<<<<

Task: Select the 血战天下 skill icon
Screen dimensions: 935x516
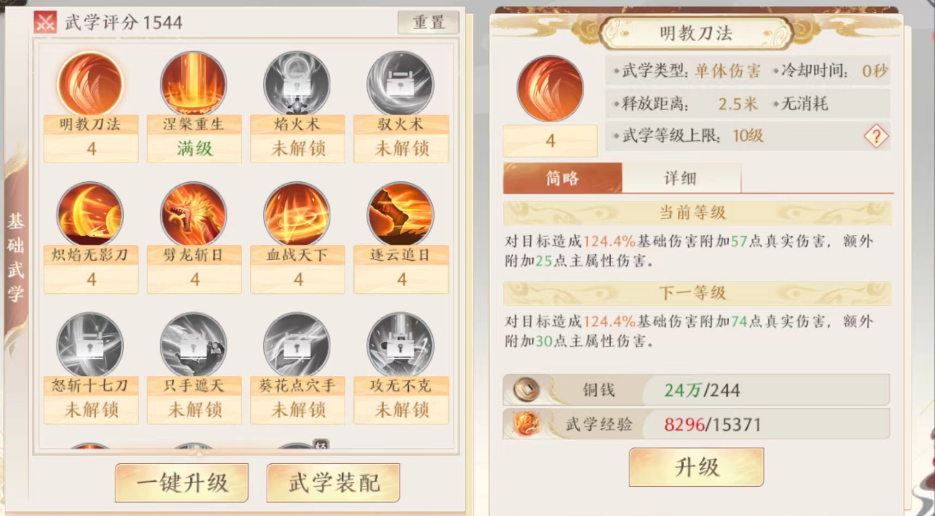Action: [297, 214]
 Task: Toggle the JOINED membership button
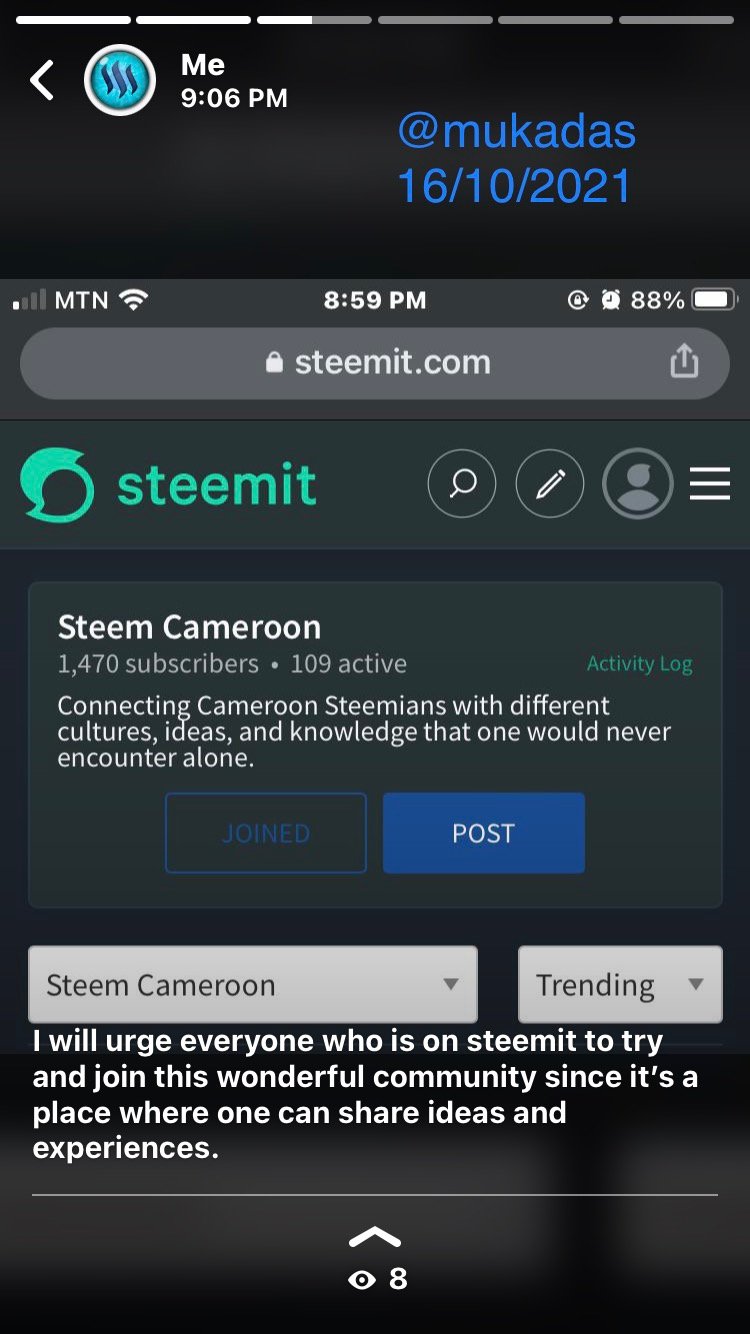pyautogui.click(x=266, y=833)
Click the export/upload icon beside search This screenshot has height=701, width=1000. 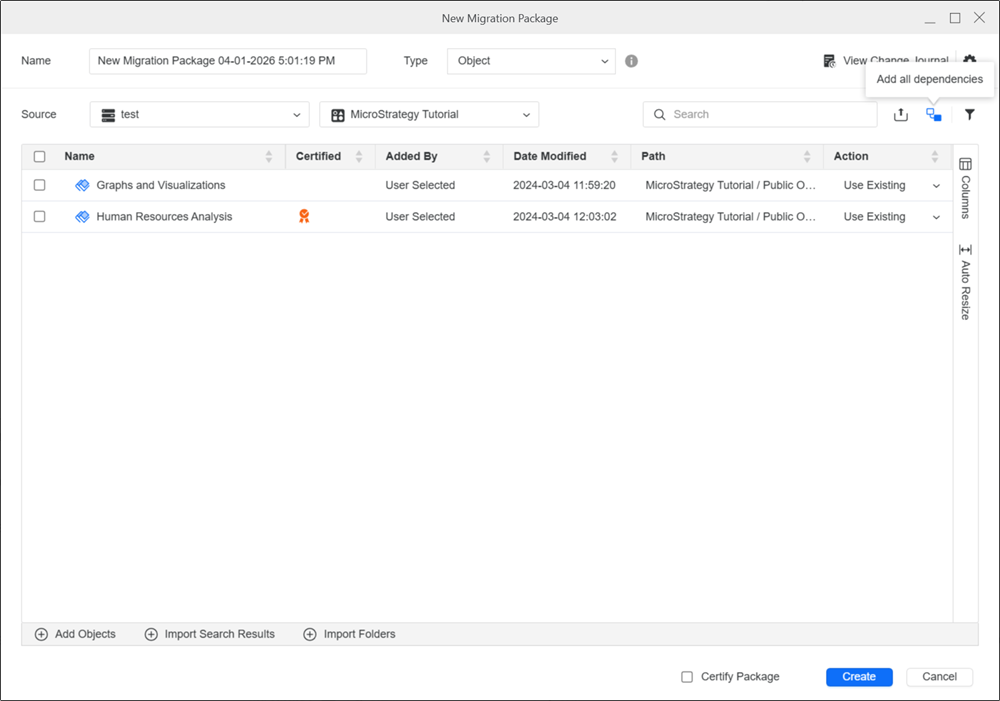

>>>>

• _What is expected_
The response should reproduce all the material above exactly and leave out its pictures.

• _Response for this exercise_
Task: Select the 血战天下 skill icon
Screen dimensions: 935x516
Action: [297, 214]
 Task: Toggle the JOINED membership button
pyautogui.click(x=266, y=833)
Click the export/upload icon beside search This screenshot has height=701, width=1000. 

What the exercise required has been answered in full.